Les banques espagnoles craignent pour leurs marges nettes

Lancés dans une guerre des dépôts, les établissements les plus centrés sur le marché domestique s’attendent à un exercice 2011 délicat
Elodie Cuzin, à Madrid

Un vent de pessimisme pèse sur les résultats trimestriels des banques espagnoles. Faisant office chaque trimestre de baromètre du secteur, Banesto a ouvert le bal début octobre. Son bénéfice net sur les neuf premiers mois de 2010 est tombé à 450,6 millions d’euros, soit une baisse interannuelle de 18,6% «après un renforcement significatif des provisions génériques» (418 millions), souligne la banque. Elle accuse notamment une dépréciation de 128 millions de son portefeuille immobilier qui correspond à une nouvelle norme de la Banque d’Espagne exigeant de provisionner plus rapidement et rigoureusement la perte de valeur de ces actifs et dont l’effet se ressent dans tous les bilans ce trimestre.

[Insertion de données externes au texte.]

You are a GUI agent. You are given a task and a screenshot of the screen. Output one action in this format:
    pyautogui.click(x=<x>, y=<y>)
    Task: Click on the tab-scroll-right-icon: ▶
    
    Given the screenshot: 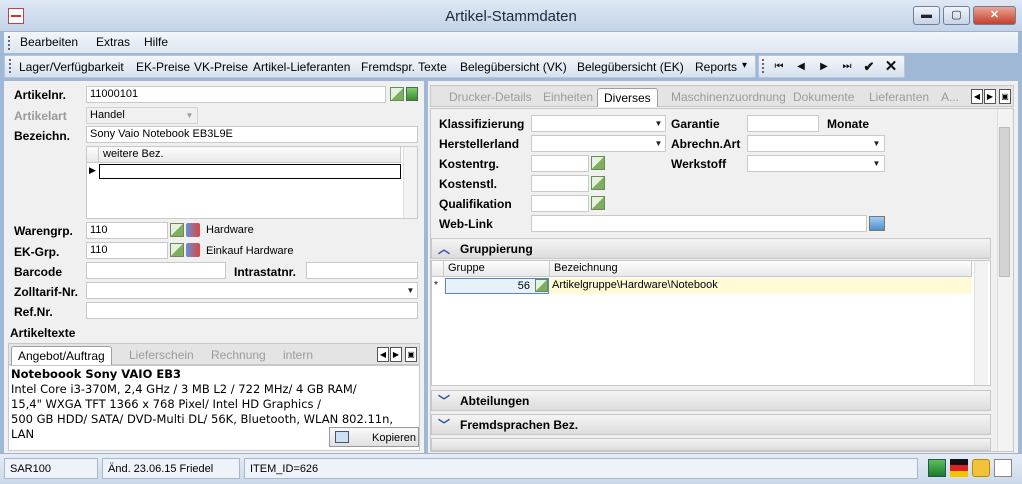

Plus largement, les provisions lestent les résultats. Caja Madrid a ainsi mis de côté 1,1 milliard d’euros depuis janvier. Son bénéfice net chute de 69%, à 232 millions. Sa grande rivale, la Caixa, a elle destiné 1,54 milliards d’euros aux provisions et gagné 1,23 milliards depuis janvier (-12,9%). Les profits de Banco Sabadell reculent de 27% (340 millions). Elle a provisionné 814 millions de côté depuis janvier (+38%). Concluant la salve des résultats de la semaine dernière, Bankinter accuse un bénéfice en repli de 27% (149 millions d’euros) mais affiche le taux d’encours douteux le plus faible du secteur (2,7%) contre une moyenne de 5,6% pour les banques et caisses en août.

Le secteur s’inquiète surtout aujourd’hui de l’impact sur ses marges nettes d’intérêt d’une reprise souffreteuse alliée à la bataille acharnée de captation de dépôts que les banques se livrent. Et ce, alors que le marché interbancaire leur reste hostile. «La pression sur les marges devrait continuer», soulignent les analystes de KBW. Côté production, Daragh Quinn, analyste chez Nomura, estime que «l’Espagne pourrait se diriger vers une chute de jusqu'à 10% des volumes de prêts» d’ici à 2015.

Mais les banquiers se veulent rassurants sur la santé du secteur en s’appuyant notamment sur les tests de résistance de cet été. Les ratios de fonds propres durs de ces banques vont des 7,2% de Caja Madrid aux 8,7% affichés par La Caixa. Les plus centrées sur le marché domestique espèrent en outre pouvoir bientôt profiter des fusions entre caisses d'épargne pour gagner des parts de marché.